Os processos judiciais, regra geral, são públicos, ou seja, qualquer um pode ter acesso a eles. Todavia, há casos em que inquéritos policiais ou ações civis, penais e administrativas podem ter este acesso impedido, ou seja, tramitarão sob sigilo.

A Constituição de 1988, expressamente, prevê a existência de sigilo nas hipóteses dos artigos 5º, XII (correspondência), XIV (exercício profissional) e 136, parágrafo 1º, I, “b” e “c” (correspondência, telegráfica e telefônica). Por sua vez, o artigo 93, inciso IX, assegura o dever de que todos os julgamentos dos órgãos do Poder Judiciário sejam públicos e fundamentados.

A legislação infraconstitucional prevê hipóteses em que a publicidade seja excepcionada. É o que ocorre com a antiga Lei 4.717/76, nos artigos 1º, parágrafo 6º (hipótese de .interesse público devidamente justificado), Código Penal, artigo 325 (violação de sigilo profissional), Código de Processo Penal, artigo 20 (sigilo na investigação) e a colaboração, mais conhecida por delação premiada,  prevista na Lei 12.850, de 2013, artigo 4º, parágrafo 6º  (para organizações criminosas), tudo além do Código de Processo Civil em vigor (artigo 155) ou do que terá vigência em 2016 (artigo 189).

Atualmente, percebe-se uma tendência de aumento das hipóteses de decretação de segredo de Justiça. Excedem-se, por vezes, as previsões legais e tenta-se que determinadas ações tramitem sob resguardo nem sempre justificado.

Evidentemente, o segredo de Justiça aplica-se às ações de família. Por certo, a ninguém devem ser transmitidas as rusgas de um casal, suas preferências sexuais, as acusações recíprocas nem sempre muito enaltecedoras, ou mesmo a disputa da herança entre os herdeiros.

Por tal motivo, o novo Código de Processo Civil, que entrará em vigor no próximo ano, é mais abrangente que o de 1973. Confira-se:

Artigo 189. Os atos processuais são públicos, todavia tramitam em segredo de justiça os processos:

I – em que o exija o interesse público ou social;

II – que versem sobre casamento, separação de corpos, divórcio, separação, união estável, filiação, alimentos e guarda de crianças e adolescentes;

III – em que constem dados protegidos pelo direito constitucional à intimidade;

IV – que versem sobre arbitragem, inclusive sobre cumprimento de carta arbitral, desde que a confidencialidade estipulada na arbitragem seja comprovada perante o juízo.

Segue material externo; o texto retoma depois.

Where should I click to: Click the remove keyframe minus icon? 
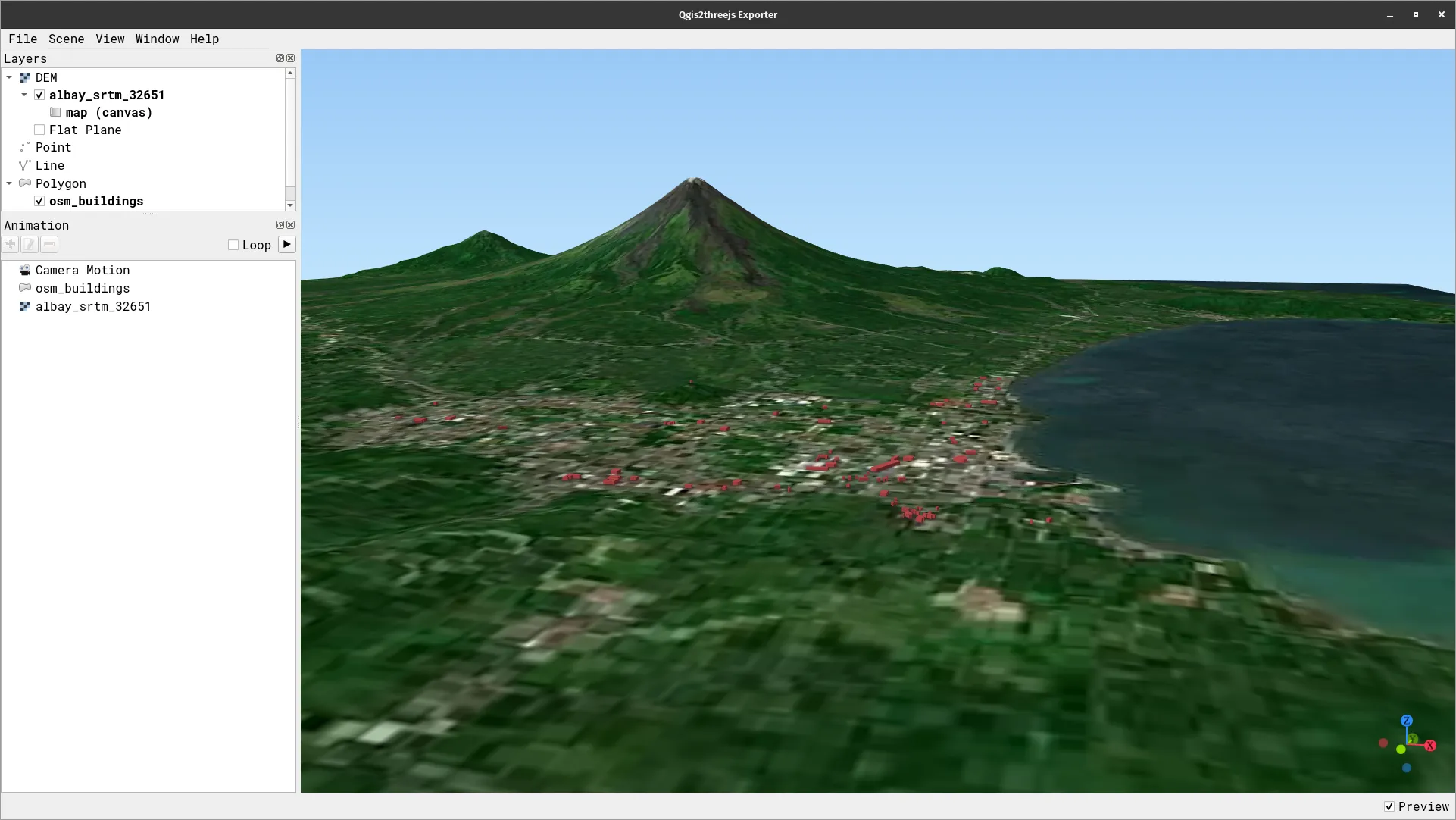48,244
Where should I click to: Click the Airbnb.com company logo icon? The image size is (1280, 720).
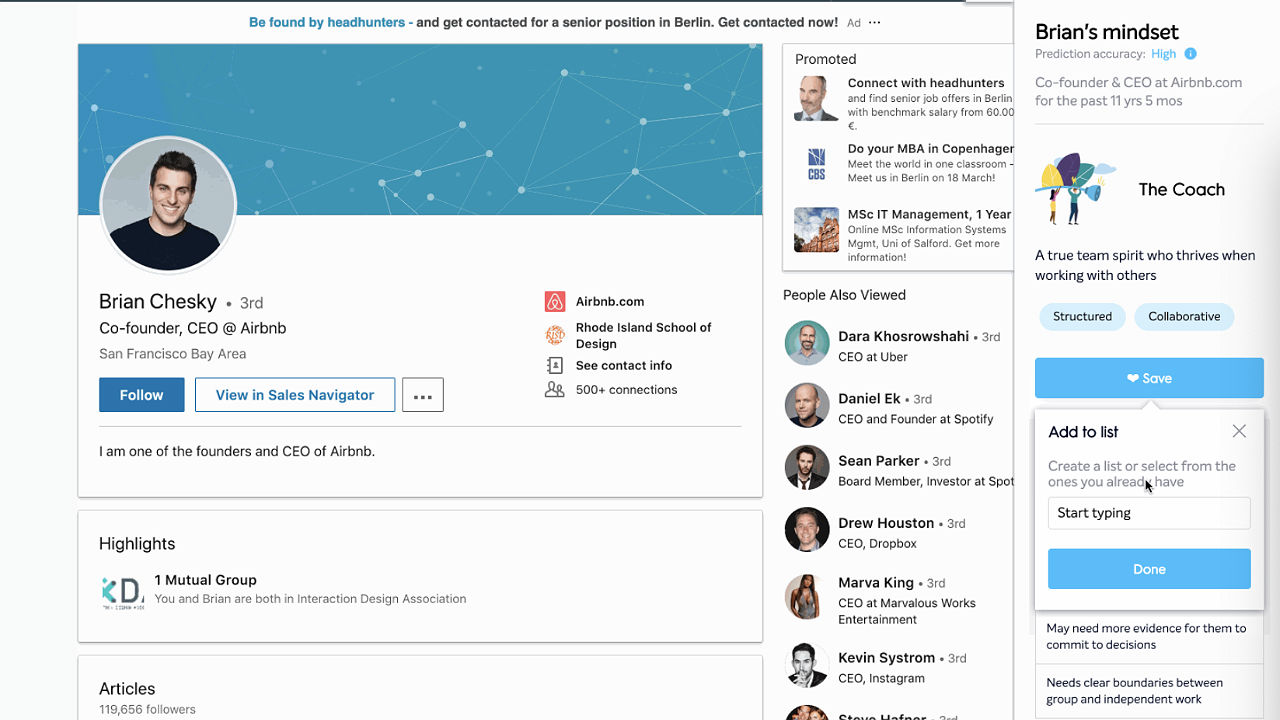coord(555,301)
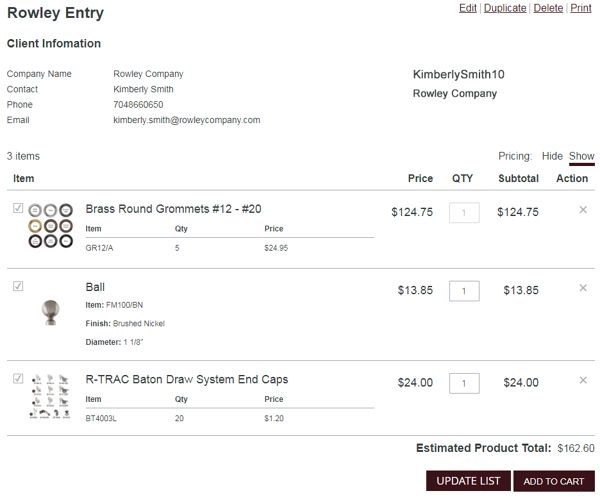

Interesse público é o que é comum a todos. Todavia, é preciso cautela na aplicação deste inciso. Por exemplo, qualquer ação envolvendo a proteção do meio ambiente é de interesse público e nem por isso qualquer discussão sobre a aplicação de uma multa ambiental ou estudo de impacto ambiental será sigilosa. Já uma ação que discuta a possibilidade de um desastre ambiental próximo (por exemplo, a possibilidade de contaminação da água que abastece uma cidade), poderá ter tramitação em segredo para evitar pânico entre a população.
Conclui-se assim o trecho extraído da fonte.